#### [Directions for this task]
Transcribe every record exactly, omitting none.

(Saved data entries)
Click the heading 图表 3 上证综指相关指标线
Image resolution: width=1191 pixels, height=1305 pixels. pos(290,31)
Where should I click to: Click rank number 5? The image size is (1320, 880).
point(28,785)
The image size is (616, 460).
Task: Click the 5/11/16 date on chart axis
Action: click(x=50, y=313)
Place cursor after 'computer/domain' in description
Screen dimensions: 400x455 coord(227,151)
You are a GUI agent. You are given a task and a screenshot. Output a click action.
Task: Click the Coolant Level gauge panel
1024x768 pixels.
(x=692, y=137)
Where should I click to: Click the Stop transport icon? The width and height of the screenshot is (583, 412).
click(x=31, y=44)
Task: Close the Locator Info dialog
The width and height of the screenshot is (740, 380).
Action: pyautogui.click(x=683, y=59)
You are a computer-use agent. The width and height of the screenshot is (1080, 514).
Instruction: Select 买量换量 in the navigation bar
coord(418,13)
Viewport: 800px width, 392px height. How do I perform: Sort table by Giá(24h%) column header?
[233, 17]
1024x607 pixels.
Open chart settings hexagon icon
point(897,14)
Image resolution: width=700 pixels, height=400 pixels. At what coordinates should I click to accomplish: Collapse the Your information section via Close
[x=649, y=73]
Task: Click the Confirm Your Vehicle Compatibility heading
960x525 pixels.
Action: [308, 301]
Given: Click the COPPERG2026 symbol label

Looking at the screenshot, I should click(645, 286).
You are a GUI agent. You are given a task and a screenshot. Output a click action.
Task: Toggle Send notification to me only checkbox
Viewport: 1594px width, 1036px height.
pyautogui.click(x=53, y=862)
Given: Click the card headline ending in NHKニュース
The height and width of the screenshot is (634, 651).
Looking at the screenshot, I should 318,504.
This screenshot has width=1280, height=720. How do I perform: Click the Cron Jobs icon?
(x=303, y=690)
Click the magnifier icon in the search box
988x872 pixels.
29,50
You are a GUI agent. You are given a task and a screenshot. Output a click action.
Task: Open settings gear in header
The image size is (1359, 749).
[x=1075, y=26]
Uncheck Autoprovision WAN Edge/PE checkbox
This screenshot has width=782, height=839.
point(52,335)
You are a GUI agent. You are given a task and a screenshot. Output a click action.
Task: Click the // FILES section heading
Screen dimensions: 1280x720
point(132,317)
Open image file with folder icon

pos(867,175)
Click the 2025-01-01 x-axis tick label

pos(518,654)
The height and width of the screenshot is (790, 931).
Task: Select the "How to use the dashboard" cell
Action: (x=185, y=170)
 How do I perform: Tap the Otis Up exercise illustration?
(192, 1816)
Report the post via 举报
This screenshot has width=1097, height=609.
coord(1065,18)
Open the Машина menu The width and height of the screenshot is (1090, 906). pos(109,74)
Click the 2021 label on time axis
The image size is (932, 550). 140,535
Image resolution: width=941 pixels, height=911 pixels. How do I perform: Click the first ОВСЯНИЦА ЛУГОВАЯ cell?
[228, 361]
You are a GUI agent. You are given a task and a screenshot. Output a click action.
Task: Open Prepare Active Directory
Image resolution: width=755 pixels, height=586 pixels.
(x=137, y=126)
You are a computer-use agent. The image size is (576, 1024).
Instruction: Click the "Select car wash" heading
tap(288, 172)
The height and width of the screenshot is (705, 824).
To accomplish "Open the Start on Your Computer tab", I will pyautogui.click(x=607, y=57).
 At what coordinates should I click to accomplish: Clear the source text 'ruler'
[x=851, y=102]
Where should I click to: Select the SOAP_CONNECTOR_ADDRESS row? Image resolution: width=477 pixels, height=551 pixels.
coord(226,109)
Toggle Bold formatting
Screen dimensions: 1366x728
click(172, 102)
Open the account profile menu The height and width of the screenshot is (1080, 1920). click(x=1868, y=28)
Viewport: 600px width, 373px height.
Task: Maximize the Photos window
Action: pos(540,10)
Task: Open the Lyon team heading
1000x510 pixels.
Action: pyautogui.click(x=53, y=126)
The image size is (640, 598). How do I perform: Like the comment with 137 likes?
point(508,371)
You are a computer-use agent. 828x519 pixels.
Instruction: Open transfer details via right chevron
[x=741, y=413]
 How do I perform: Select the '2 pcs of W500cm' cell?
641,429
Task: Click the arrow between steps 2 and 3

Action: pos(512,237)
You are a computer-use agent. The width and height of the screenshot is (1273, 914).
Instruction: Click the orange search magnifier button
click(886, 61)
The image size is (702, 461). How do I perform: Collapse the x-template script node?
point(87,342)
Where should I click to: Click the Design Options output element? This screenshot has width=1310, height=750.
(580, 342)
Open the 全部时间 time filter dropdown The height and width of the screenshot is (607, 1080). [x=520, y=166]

#### [Answer area]
Click the heading 图表 3 上证综指相关指标线
Image resolution: width=1191 pixels, height=1305 pixels. pos(290,31)
Where should I click to: Click rank number 5? The image size is (1320, 880).
point(28,785)
The image size is (616, 460).
Task: Click the 5/11/16 date on chart axis
Action: click(x=50, y=313)
Place cursor after 'computer/domain' in description
Screen dimensions: 400x455 coord(227,151)
You are a GUI agent. You are given a task and a screenshot. Output a click action.
Task: Click the Coolant Level gauge panel
1024x768 pixels.
(x=692, y=137)
Where should I click to: Click the Stop transport icon? The width and height of the screenshot is (583, 412).
click(x=31, y=44)
Task: Close the Locator Info dialog
The width and height of the screenshot is (740, 380).
Action: pyautogui.click(x=683, y=59)
You are a computer-use agent. The width and height of the screenshot is (1080, 514).
Instruction: Select 买量换量 in the navigation bar
coord(418,13)
Viewport: 800px width, 392px height. How do I perform: Sort table by Giá(24h%) column header?
[233, 17]
1024x607 pixels.
Open chart settings hexagon icon
point(897,14)
Image resolution: width=700 pixels, height=400 pixels. At what coordinates should I click to accomplish: Collapse the Your information section via Close
[x=649, y=73]
Task: Click the Confirm Your Vehicle Compatibility heading
960x525 pixels.
Action: [308, 301]
Given: Click the COPPERG2026 symbol label

Looking at the screenshot, I should click(645, 286).
You are a GUI agent. You are given a task and a screenshot. Output a click action.
Task: Toggle Send notification to me only checkbox
Viewport: 1594px width, 1036px height.
pyautogui.click(x=53, y=862)
Given: Click the card headline ending in NHKニュース
The height and width of the screenshot is (634, 651).
Looking at the screenshot, I should 318,504.
This screenshot has width=1280, height=720. How do I perform: Click the Cron Jobs icon?
(x=303, y=690)
Click the magnifier icon in the search box
988x872 pixels.
29,50
You are a GUI agent. You are given a task and a screenshot. Output a click action.
Task: Open settings gear in header
The image size is (1359, 749).
[x=1075, y=26]
Uncheck Autoprovision WAN Edge/PE checkbox
This screenshot has width=782, height=839.
point(52,335)
You are a GUI agent. You are given a task and a screenshot. Output a click action.
Task: Click the // FILES section heading
Screen dimensions: 1280x720
point(132,317)
Open image file with folder icon

pos(867,175)
Click the 2025-01-01 x-axis tick label

pos(518,654)
The height and width of the screenshot is (790, 931).
Task: Select the "How to use the dashboard" cell
Action: (x=185, y=170)
 How do I perform: Tap the Otis Up exercise illustration?
(192, 1816)
Report the post via 举报
This screenshot has width=1097, height=609.
coord(1065,18)
Open the Машина menu The width and height of the screenshot is (1090, 906). pos(109,74)
Click the 2021 label on time axis
The image size is (932, 550). 140,535
Image resolution: width=941 pixels, height=911 pixels. How do I perform: Click the first ОВСЯНИЦА ЛУГОВАЯ cell?
[228, 361]
You are a GUI agent. You are given a task and a screenshot. Output a click action.
Task: Open Prepare Active Directory
Image resolution: width=755 pixels, height=586 pixels.
(x=137, y=126)
You are a computer-use agent. The image size is (576, 1024).
Instruction: Click the "Select car wash" heading
tap(288, 172)
The height and width of the screenshot is (705, 824).
To accomplish "Open the Start on Your Computer tab", I will pyautogui.click(x=607, y=57).
 At what coordinates should I click to accomplish: Clear the source text 'ruler'
[x=851, y=102]
Where should I click to: Select the SOAP_CONNECTOR_ADDRESS row? Image resolution: width=477 pixels, height=551 pixels.
coord(226,109)
Toggle Bold formatting
Screen dimensions: 1366x728
click(172, 102)
Open the account profile menu The height and width of the screenshot is (1080, 1920). click(x=1868, y=28)
Viewport: 600px width, 373px height.
Task: Maximize the Photos window
Action: pos(540,10)
Task: Open the Lyon team heading
1000x510 pixels.
Action: pyautogui.click(x=53, y=126)
The image size is (640, 598). How do I perform: Like the comment with 137 likes?
point(508,371)
You are a computer-use agent. 828x519 pixels.
Instruction: Open transfer details via right chevron
[x=741, y=413]
 How do I perform: Select the '2 pcs of W500cm' cell?
641,429
Task: Click the arrow between steps 2 and 3

Action: pos(512,237)
You are a computer-use agent. The width and height of the screenshot is (1273, 914).
Instruction: Click the orange search magnifier button
click(886, 61)
The image size is (702, 461). How do I perform: Collapse the x-template script node?
point(87,342)
Where should I click to: Click the Design Options output element? This screenshot has width=1310, height=750.
(580, 342)
Open the 全部时间 time filter dropdown The height and width of the screenshot is (607, 1080). [x=520, y=166]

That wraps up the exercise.